I didn't know these guys were crank experts too? I though George was the expert on carbs, manifolds, and overdrives. And Tim is the new guy taking over George's business...?

Agreed that the original poster is right in not feeling the desire to cross drill is crank.

These engines are low revving motors...good up to about 3500, they should go up into the 4k - 5k range, even if possible.

Well I guess you are a bit misinformed John, not sure why you assume AoK doesn't built engines, really?

At any rate, George is most likely the most knowledgeable man alive today, that is an expert on these engines, how to build these engines for performance etc, how many of these engines have you built John?

Don't be making totally uninformed statements like these engines only rev to 3500 rpm tops, what a fallacy.

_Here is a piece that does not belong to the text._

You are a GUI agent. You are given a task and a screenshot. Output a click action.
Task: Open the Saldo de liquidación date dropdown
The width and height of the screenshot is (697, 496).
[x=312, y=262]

Okay here is my bone stock, tired 228 engine, dual carbs and exhaust, spinning up to 4000 rpm, like nothing.

BTW I was in 3rd gear doing damn near 60 mph ( my speedo reads 10mph slow) before shifting into 4th gear direct drive.

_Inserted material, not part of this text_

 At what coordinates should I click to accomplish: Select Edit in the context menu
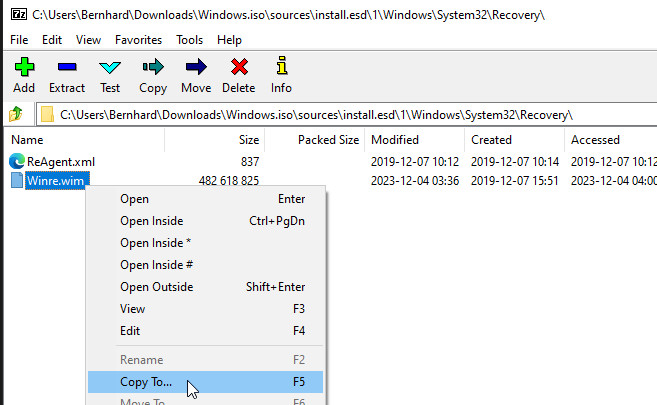131,331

So you and, I 'm guessing possibly Don  ( he likes your posts and recall him stating over 3500 RPM is not attainable on a nearly stock engine) making statements of not revving to over 3500 very easily in a stock or near stock engine does not cut it.

These engines in a factory setting were run at 3600 RPM on a load for 50 hours of testing, do you or anyone else think that's just marketing hype?

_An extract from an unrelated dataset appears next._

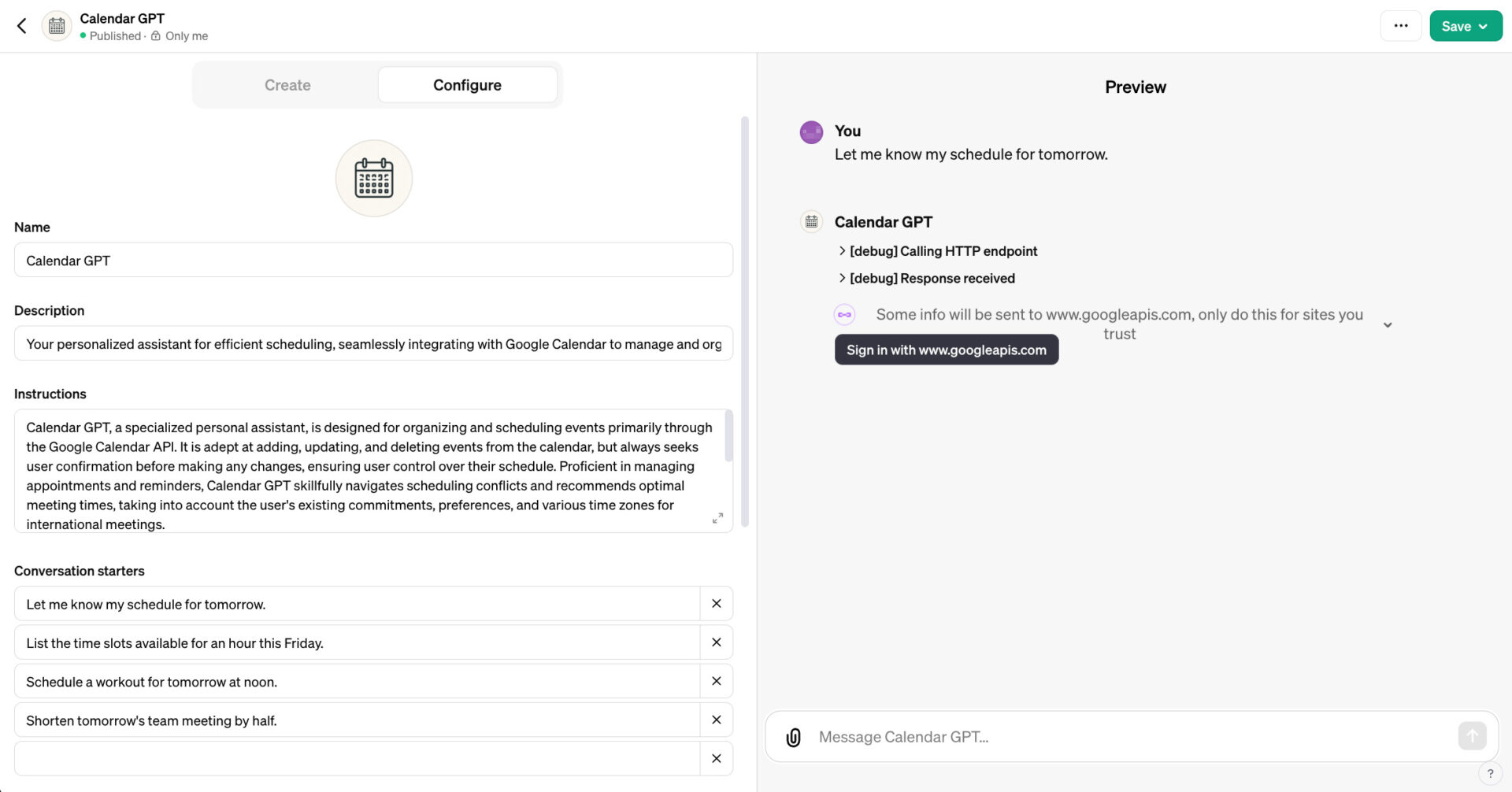Open the help question mark button
The width and height of the screenshot is (1512, 792).
(1490, 773)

Okay here are 3 modified engines, 1 extremely modified and 2 fairly radical too. Note the race engine blipping to 5000 RPM without a load, this engine would most likely hit over 6000 RPM. Many tractor pulling 265 engines will bang up to over 5000 rpm for the pull event.

In this world there are a few Chrysler flathead experts, on building engines, and designing and building speed parts, Tim Kingsbury and George Asche Jr happend to be 2 of these people, George has been building these engines since 1949, he might be the most experienced and knowledgable builder of these engines in the entire world.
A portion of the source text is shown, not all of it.